Copy out every one of the records below line by line, keeping each line word for word.

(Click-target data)
————————

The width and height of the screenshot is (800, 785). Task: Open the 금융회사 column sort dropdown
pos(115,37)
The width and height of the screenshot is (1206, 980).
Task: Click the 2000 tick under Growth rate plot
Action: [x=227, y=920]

————————

*RESULT OF THIS EXERCISE*.
The width and height of the screenshot is (800, 785). Task: Open the 금융회사 column sort dropdown
pos(115,37)
The width and height of the screenshot is (1206, 980).
Task: Click the 2000 tick under Growth rate plot
Action: [x=227, y=920]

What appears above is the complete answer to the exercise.